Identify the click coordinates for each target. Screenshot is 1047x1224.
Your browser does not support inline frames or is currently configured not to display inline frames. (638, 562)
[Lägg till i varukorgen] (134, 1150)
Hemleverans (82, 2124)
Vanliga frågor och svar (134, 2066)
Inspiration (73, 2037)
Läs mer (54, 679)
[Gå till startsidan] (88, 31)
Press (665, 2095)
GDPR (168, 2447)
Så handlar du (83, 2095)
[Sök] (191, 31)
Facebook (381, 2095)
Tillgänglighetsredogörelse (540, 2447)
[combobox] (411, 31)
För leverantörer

* * * * * * *

> **WHAT THE TASK ASKS**: Express every line of the listing above as a JSON list of strings, one string per line, leaving out any blank lines.

> **TASK RESPONSE**:
[
  "Identify the click coordinates for each target. Screenshot is 1047x1224.",
  "Your browser does not support inline frames or is currently configured not to display inline frames. (638, 562)",
  "[Lägg till i varukorgen] (134, 1150)",
  "Hemleverans (82, 2124)",
  "Vanliga frågor och svar (134, 2066)",
  "Inspiration (73, 2037)",
  "Läs mer (54, 679)",
  "[Gå till startsidan] (88, 31)",
  "Press (665, 2095)",
  "GDPR (168, 2447)",
  "Så handlar du (83, 2095)",
  "[Sök] (191, 31)",
  "Facebook (381, 2095)",
  "Tillgänglighetsredogörelse (540, 2447)",
  "[combobox] (411, 31)",
  "För leverantörer"
]